----- Given records -----

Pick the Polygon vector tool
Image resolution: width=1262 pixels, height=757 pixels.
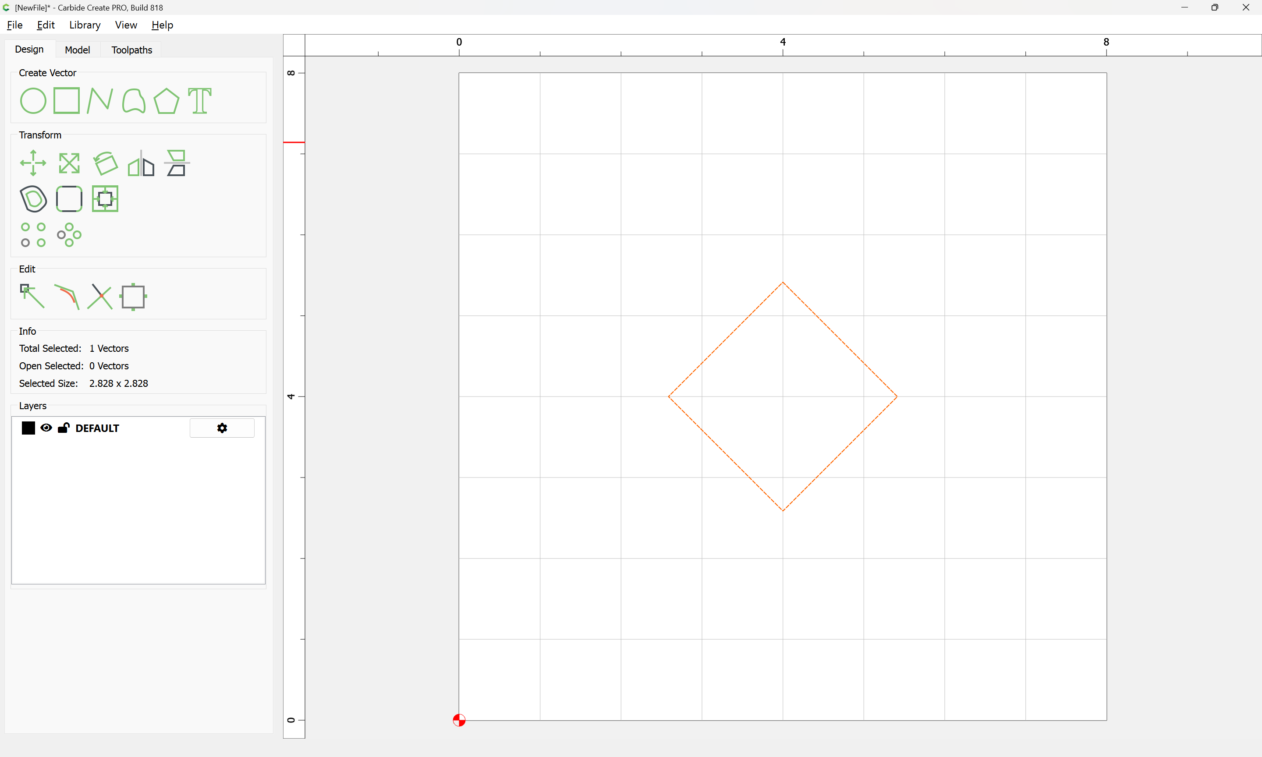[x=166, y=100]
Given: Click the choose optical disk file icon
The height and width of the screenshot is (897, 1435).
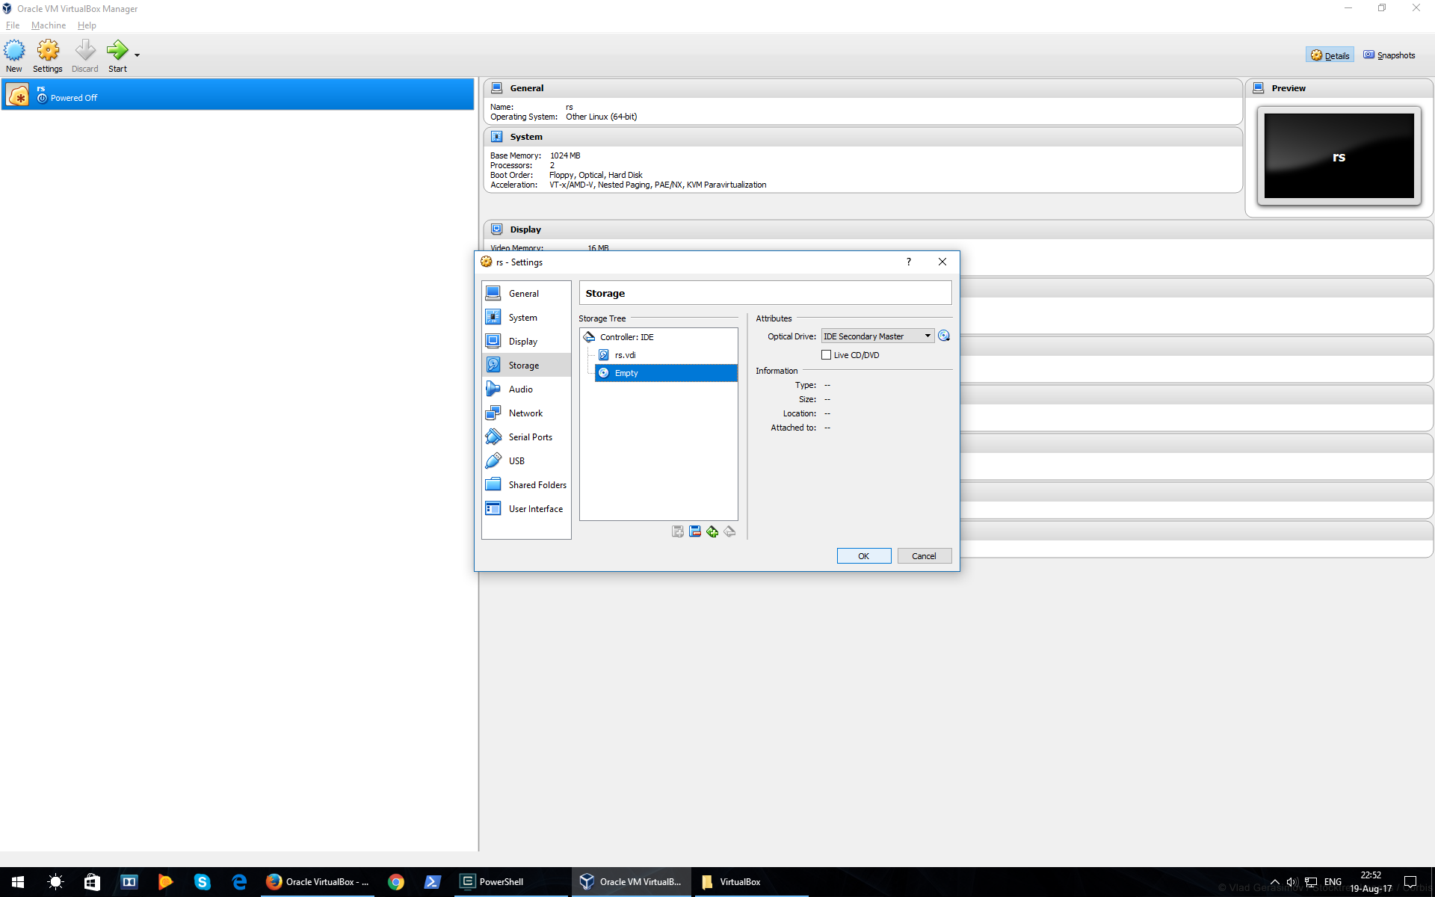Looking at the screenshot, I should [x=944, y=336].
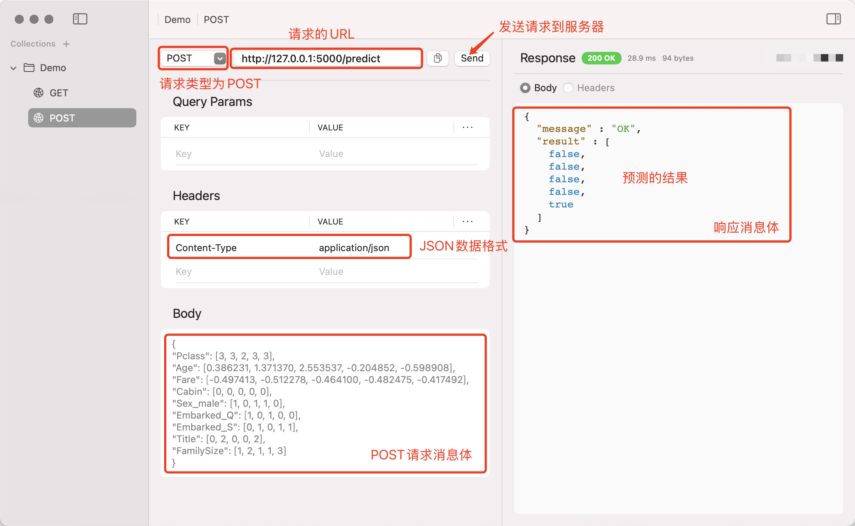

-----

## What this task involves
The records, exactly as written but without images, should be returned.

## Written solution
Pick the Polygon vector tool
Image resolution: width=1262 pixels, height=757 pixels.
[x=166, y=100]
Given: Click the choose optical disk file icon
The height and width of the screenshot is (897, 1435).
Looking at the screenshot, I should [x=944, y=336].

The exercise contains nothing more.